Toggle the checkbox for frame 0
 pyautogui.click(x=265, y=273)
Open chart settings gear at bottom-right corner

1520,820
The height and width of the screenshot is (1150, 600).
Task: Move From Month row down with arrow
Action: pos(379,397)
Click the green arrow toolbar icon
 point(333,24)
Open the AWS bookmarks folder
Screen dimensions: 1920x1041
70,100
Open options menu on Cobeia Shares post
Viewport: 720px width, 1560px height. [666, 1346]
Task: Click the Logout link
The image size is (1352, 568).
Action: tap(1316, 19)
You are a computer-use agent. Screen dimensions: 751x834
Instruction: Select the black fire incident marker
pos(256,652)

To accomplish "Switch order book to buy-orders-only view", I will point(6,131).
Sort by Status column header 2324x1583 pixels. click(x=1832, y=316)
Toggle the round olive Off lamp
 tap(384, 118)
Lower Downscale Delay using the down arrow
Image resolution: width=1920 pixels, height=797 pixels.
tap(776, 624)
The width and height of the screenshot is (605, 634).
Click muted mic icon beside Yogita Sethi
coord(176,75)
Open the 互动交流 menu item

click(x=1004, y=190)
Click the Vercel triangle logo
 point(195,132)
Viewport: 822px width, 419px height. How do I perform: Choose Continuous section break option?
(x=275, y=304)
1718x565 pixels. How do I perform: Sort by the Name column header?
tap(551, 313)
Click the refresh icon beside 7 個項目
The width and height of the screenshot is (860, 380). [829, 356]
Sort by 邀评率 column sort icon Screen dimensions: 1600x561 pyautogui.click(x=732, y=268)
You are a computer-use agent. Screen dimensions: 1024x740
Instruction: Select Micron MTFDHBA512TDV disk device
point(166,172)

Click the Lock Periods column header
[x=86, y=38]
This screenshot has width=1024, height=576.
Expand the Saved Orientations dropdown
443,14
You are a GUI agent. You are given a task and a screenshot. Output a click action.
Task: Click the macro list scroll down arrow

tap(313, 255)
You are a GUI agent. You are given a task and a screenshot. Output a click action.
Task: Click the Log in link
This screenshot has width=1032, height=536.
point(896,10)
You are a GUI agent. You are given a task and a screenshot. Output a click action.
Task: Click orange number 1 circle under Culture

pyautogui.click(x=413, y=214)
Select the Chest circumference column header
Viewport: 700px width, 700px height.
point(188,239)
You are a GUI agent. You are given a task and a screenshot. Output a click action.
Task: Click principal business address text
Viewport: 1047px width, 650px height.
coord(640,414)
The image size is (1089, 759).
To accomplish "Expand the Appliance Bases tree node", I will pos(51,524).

*****

Restate all of the material above exactly as written.

▶ **Answer**
Toggle the checkbox for frame 0
 pyautogui.click(x=265, y=273)
Open chart settings gear at bottom-right corner

1520,820
The height and width of the screenshot is (1150, 600).
Task: Move From Month row down with arrow
Action: pos(379,397)
Click the green arrow toolbar icon
 point(333,24)
Open the AWS bookmarks folder
Screen dimensions: 1920x1041
70,100
Open options menu on Cobeia Shares post
Viewport: 720px width, 1560px height. [666, 1346]
Task: Click the Logout link
The image size is (1352, 568).
Action: tap(1316, 19)
You are a computer-use agent. Screen dimensions: 751x834
Instruction: Select the black fire incident marker
pos(256,652)

To accomplish "Switch order book to buy-orders-only view", I will point(6,131).
Sort by Status column header 2324x1583 pixels. click(x=1832, y=316)
Toggle the round olive Off lamp
 tap(384, 118)
Lower Downscale Delay using the down arrow
Image resolution: width=1920 pixels, height=797 pixels.
tap(776, 624)
The width and height of the screenshot is (605, 634).
Click muted mic icon beside Yogita Sethi
coord(176,75)
Open the 互动交流 menu item

click(x=1004, y=190)
Click the Vercel triangle logo
 point(195,132)
Viewport: 822px width, 419px height. How do I perform: Choose Continuous section break option?
(x=275, y=304)
1718x565 pixels. How do I perform: Sort by the Name column header?
tap(551, 313)
Click the refresh icon beside 7 個項目
The width and height of the screenshot is (860, 380). [829, 356]
Sort by 邀评率 column sort icon Screen dimensions: 1600x561 pyautogui.click(x=732, y=268)
You are a computer-use agent. Screen dimensions: 1024x740
Instruction: Select Micron MTFDHBA512TDV disk device
point(166,172)

Click the Lock Periods column header
[x=86, y=38]
This screenshot has width=1024, height=576.
Expand the Saved Orientations dropdown
443,14
You are a GUI agent. You are given a task and a screenshot. Output a click action.
Task: Click the macro list scroll down arrow

tap(313, 255)
You are a GUI agent. You are given a task and a screenshot. Output a click action.
Task: Click the Log in link
This screenshot has width=1032, height=536.
point(896,10)
You are a GUI agent. You are given a task and a screenshot. Output a click action.
Task: Click orange number 1 circle under Culture

pyautogui.click(x=413, y=214)
Select the Chest circumference column header
Viewport: 700px width, 700px height.
point(188,239)
You are a GUI agent. You are given a task and a screenshot. Output a click action.
Task: Click principal business address text
Viewport: 1047px width, 650px height.
coord(640,414)
The image size is (1089, 759).
To accomplish "Expand the Appliance Bases tree node", I will pos(51,524).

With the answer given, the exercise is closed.